RIYADH (Reuters) - Gulf Arab states said on Thursday that a Russian proposal to place Syria's chemical weapons under international control with the aim of averting a U.S. strike would not end the bloodshed in Syria.
The Sunni Muslim-led Gulf Cooperation Council, which comprises Saudi Arabia, Kuwait, Qatar, the United Arab Emirates and Oman alongside the current chairman Bahrain, is a main backer of rebels fighting Syrian President Bashar al-Assad.
The Russian proposal, accepted by Damascus, aims to prevent the United States launching an attack on Syria to punish it for a chemical weapons attack that killed hundreds of civilians.
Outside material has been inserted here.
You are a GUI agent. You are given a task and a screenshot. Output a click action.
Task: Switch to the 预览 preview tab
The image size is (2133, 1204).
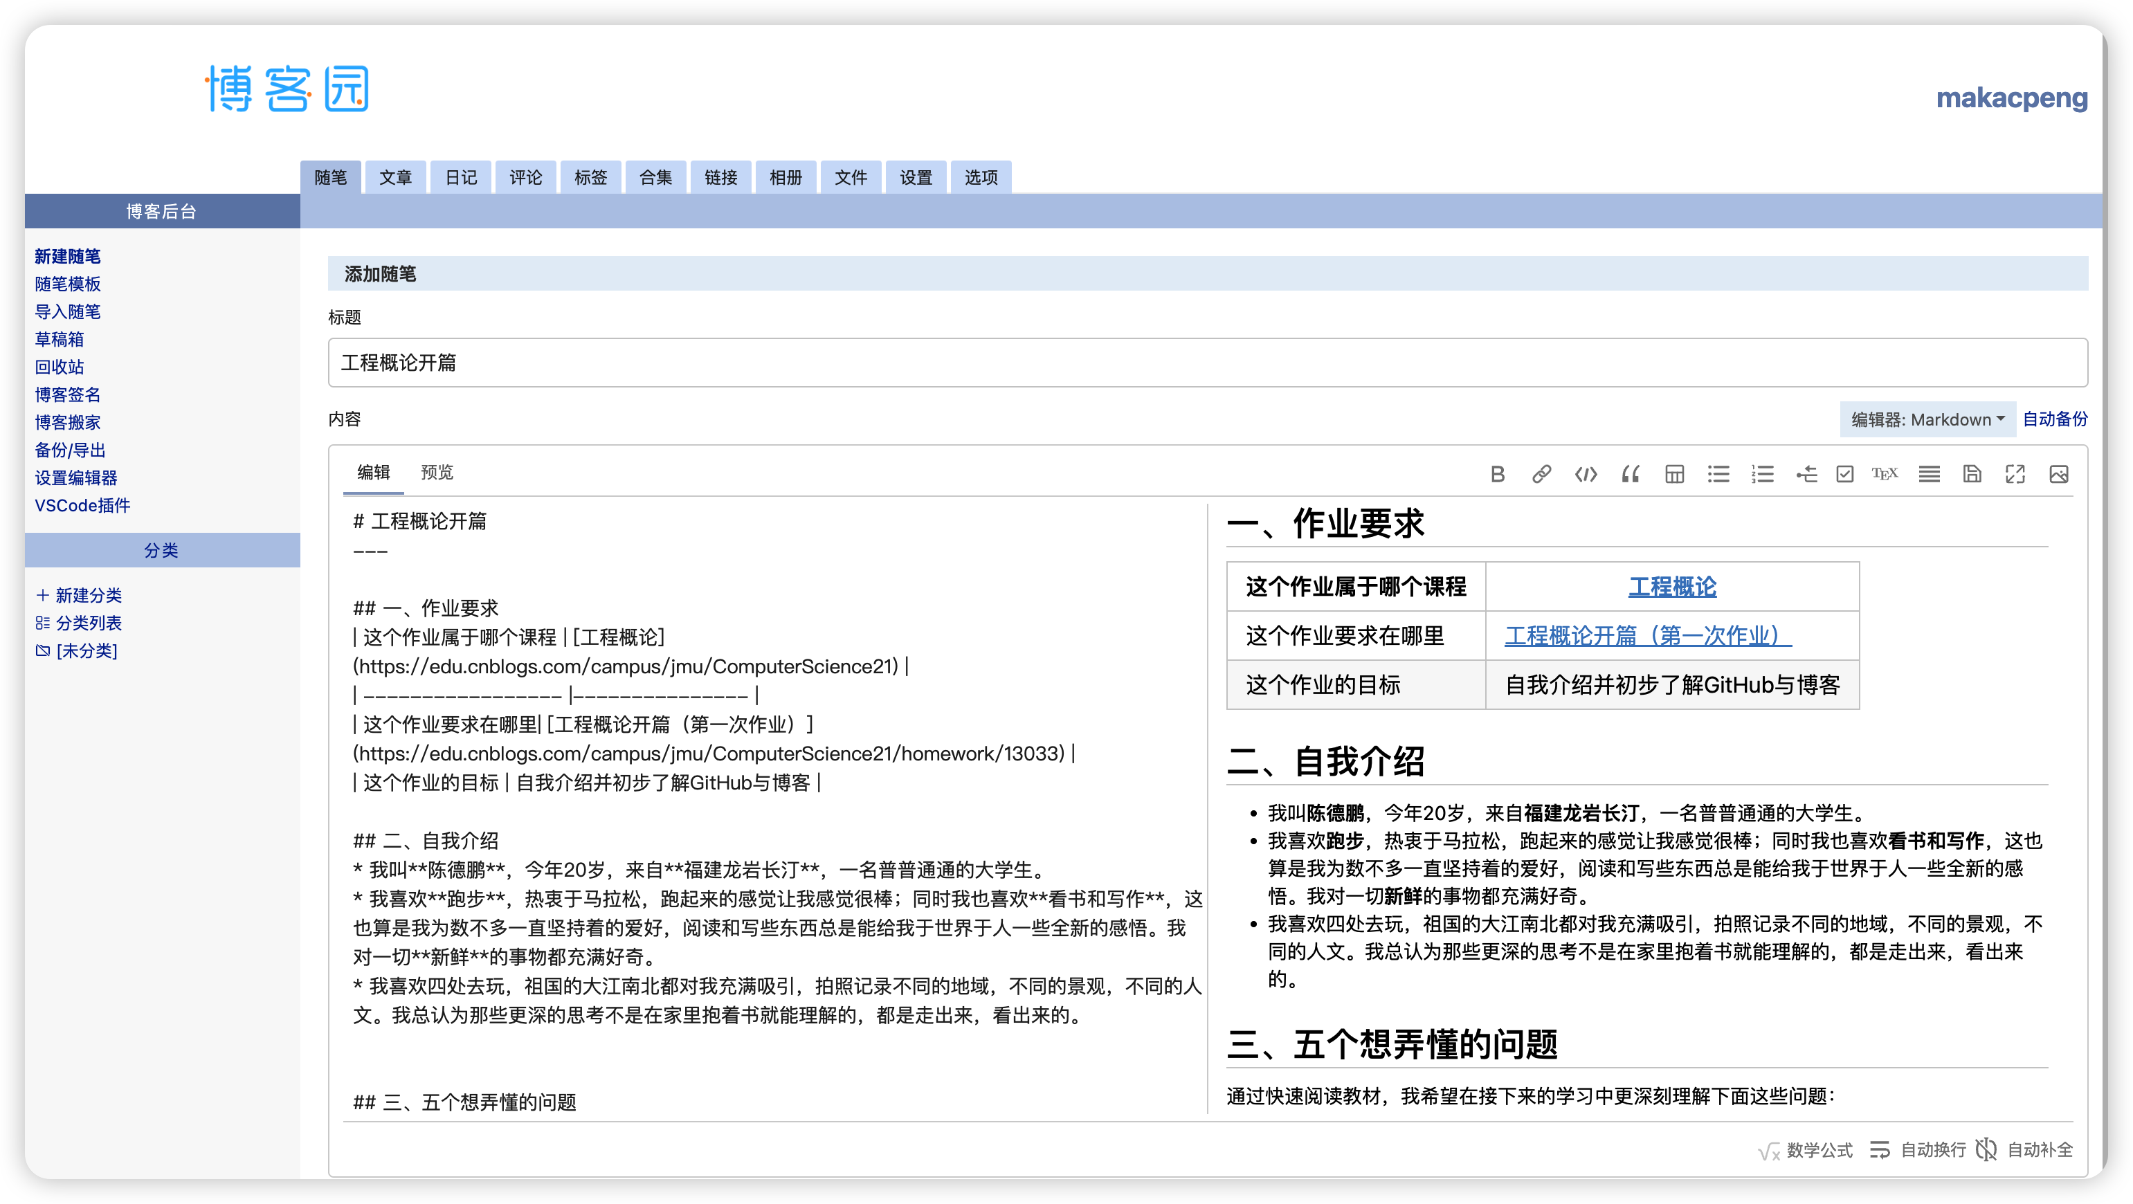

"We've heard of the initiative," Bahraini Foreign Minister Sheikh Khaled bin Ahmed al-Khalifa told a news conference after a meeting of the GCC, in the Gulf Arabs' first response.
"It's all about chemical weapons, but doesn't stop the spilling of the blood of the Syrian people."
In an address at the start of the meeting, Khalifa called for "appropriate deterrent measures against those who committed this crime" and said the chemical attack required "the United Nations and the international community, represented by the Security Council, to shoulder its responsibility".
The Gulf Arab states have been among the strongest proponents of intervention against Assad, who is backed by Shi'ite Iran, their main rival for influence in the region.
The United States has accused Assad of responsibility for last month's attack on Damascus suburbs. He denies any links.